İnsanlığın yok olma ihtimalinden bahsetmenin iklim değişikliği ve ekolojik yıkıma dair kabul edilebilir söylemlerin genişletebilmesi açısından önemli olduğunu düşünüyoruz, ancak bunun yalnızca bizim türümüzle ilgili olmadığını ve yaşam ağının karmaşık bir biçimde birbiriyle bağlı olduğunun farkındayız. Ulusal Bilimler Akademisi’nin bildiriler kitabında yayınlanan bir makalede bilim insanları şimdiden, atmosferde bulunan 2,2 trilyon ton karbondioksitin yirmide bir ihtimalle varoluşsal bir ısınma tehlikesine sebep olabileceğinden bahsediyorlar. Bu “uzun kuyruklu” senaryo dünyanın 2100 itibariyle “varoluşsal/bilinmeyen” bir ısınmayı tecrübe edeceği anlamına gelebilir – ki raporda sanayileşme öncesi dönemdeki seviyelerin 5 derece üstünde olduğu belirtiliyor. Bu riski yönetmeyi göze alamayız. Makaleyi yazan bilim insanlarından birinin yorumu “ Kaçımız uçağın yirmide bir ihtimalle kaza yapacağını bildiği halde torunlarını koltuğa oturtup kemerini bağlardı? Varoluşsal bir tehdit oluşturabilecek olan iklim değişikliğiyle zaten onları o uçağa bindiriyoruz.”
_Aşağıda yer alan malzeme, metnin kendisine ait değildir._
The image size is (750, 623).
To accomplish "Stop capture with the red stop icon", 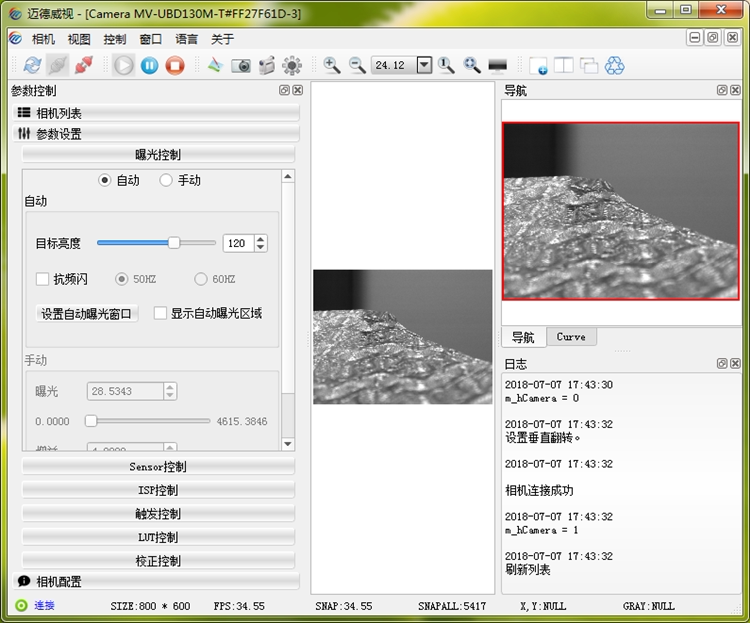I will (x=175, y=65).
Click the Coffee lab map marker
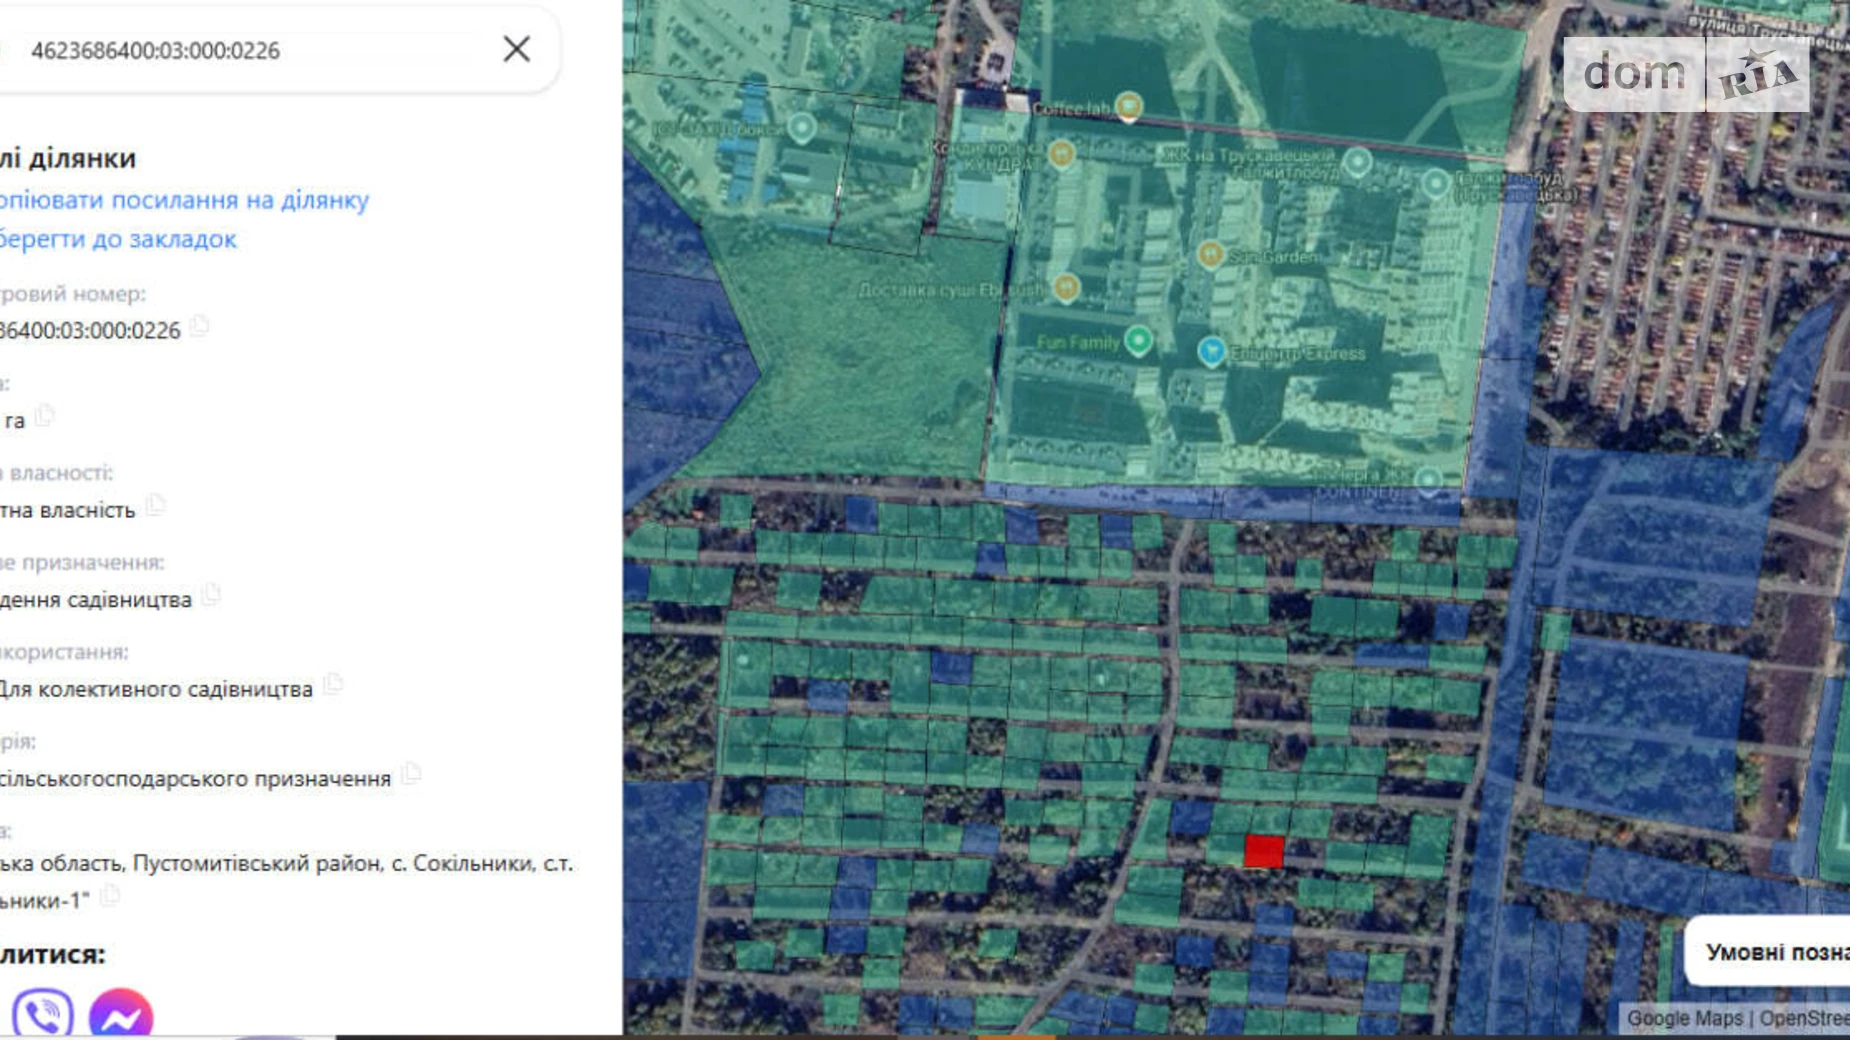The width and height of the screenshot is (1850, 1040). 1129,105
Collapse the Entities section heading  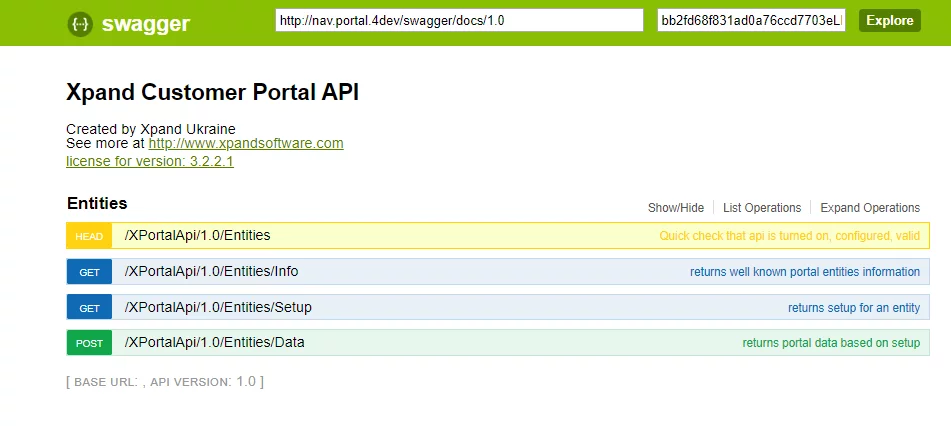pyautogui.click(x=97, y=203)
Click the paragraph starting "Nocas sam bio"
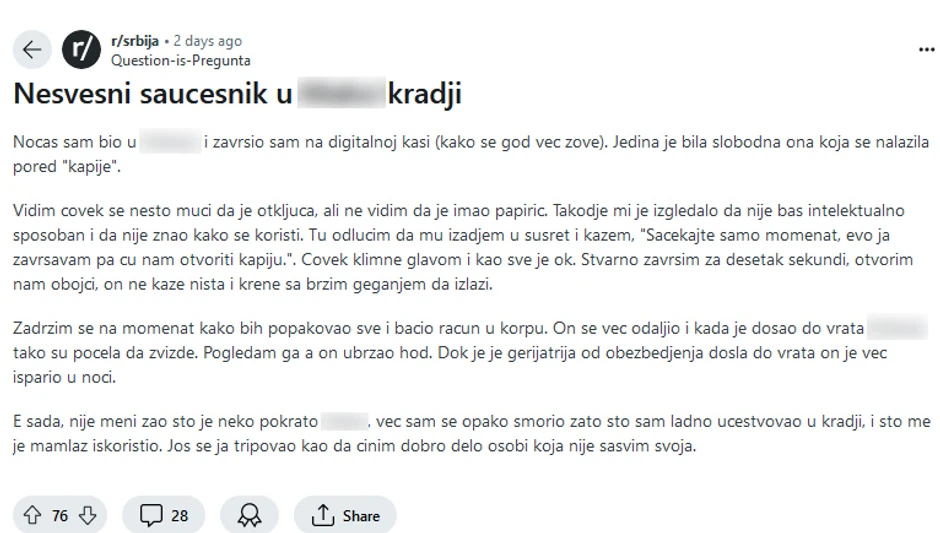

Yok Oluş İsyanı kendisini Britanya’daki radikal çevreci kampanyalar için bir sonraki platform olarak görüyor mu?
Mücadeleler için yeni bir zemin oluşturmak ve uluslararası alanda da radikal insanlara “imkânsız” bir plana sahip olmanın mümkün olduğunu, küçük ya da büyük fark etmeden bir isyanın gerçekleştirilebileceğini göstermek istiyoruz. Denenmiş olan modellere katkıda bulunmak ve bunları yürütme konusundaki tecrübelerimizi paylaşmak istiyoruz. Batılı “demokrasiler” yozlaşmış durumdalar ve faşizm yükseliyorken, gerçekten demokratik olan bir sistem yaratabilmek için yeni araçlar bulmamız gerekiyor.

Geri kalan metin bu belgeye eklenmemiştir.